Задание
Перепишите данные от начала до строки, содержащей «[x=46, y=503]», включительно, заменив «Launchpad» на «Dock». Всё остальное оставьте без изменений.

(Данные из датасета)

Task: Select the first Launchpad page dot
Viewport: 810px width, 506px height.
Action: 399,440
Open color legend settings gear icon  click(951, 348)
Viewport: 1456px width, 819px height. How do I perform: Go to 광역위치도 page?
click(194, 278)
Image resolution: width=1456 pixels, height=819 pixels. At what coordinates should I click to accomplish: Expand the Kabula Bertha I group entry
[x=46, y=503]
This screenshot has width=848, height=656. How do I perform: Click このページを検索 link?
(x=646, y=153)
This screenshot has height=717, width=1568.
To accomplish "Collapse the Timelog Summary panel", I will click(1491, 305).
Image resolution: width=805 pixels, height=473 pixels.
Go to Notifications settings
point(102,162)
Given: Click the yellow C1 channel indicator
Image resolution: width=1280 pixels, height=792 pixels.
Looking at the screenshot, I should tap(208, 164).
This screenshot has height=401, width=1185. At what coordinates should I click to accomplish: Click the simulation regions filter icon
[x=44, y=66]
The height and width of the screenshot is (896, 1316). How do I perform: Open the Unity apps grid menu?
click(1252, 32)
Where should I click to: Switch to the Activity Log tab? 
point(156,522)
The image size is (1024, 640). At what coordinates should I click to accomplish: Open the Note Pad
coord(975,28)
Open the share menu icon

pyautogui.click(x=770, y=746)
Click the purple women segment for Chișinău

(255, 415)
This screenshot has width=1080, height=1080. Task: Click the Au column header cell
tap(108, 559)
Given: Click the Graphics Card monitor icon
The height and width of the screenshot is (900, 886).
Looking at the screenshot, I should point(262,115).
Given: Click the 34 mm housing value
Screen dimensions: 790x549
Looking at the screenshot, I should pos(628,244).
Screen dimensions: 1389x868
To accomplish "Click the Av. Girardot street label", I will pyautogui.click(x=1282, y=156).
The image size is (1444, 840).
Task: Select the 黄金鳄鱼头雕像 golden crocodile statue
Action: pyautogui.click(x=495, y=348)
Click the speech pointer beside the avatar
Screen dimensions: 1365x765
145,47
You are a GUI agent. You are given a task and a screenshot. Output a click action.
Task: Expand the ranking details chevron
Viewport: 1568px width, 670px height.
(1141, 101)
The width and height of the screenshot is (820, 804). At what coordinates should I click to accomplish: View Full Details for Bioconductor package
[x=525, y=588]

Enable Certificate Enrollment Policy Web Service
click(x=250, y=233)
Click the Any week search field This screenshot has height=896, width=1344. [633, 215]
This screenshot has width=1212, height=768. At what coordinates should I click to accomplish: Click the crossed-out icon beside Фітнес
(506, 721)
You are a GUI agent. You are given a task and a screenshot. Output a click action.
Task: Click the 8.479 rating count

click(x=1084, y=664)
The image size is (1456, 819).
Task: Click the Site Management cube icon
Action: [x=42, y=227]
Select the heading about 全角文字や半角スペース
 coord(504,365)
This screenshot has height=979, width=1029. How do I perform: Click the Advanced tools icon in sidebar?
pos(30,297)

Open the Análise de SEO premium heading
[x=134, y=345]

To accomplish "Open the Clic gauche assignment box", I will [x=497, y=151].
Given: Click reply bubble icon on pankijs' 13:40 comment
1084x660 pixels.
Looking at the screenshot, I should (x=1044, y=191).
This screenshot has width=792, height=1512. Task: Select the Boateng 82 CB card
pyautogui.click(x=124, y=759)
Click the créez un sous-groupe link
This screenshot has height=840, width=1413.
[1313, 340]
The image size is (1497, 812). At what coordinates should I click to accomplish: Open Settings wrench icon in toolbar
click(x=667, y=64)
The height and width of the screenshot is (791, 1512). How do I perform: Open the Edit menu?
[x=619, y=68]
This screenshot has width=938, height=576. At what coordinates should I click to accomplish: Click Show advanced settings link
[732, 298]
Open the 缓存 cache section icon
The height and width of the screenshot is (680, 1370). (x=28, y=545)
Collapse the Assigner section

Решение задачи
Task: Select the first Dock page dot
Viewport: 810px width, 506px height.
Action: 399,440
Open color legend settings gear icon  click(951, 348)
Viewport: 1456px width, 819px height. How do I perform: Go to 광역위치도 page?
click(194, 278)
Image resolution: width=1456 pixels, height=819 pixels. At what coordinates should I click to accomplish: Expand the Kabula Bertha I group entry
[x=46, y=503]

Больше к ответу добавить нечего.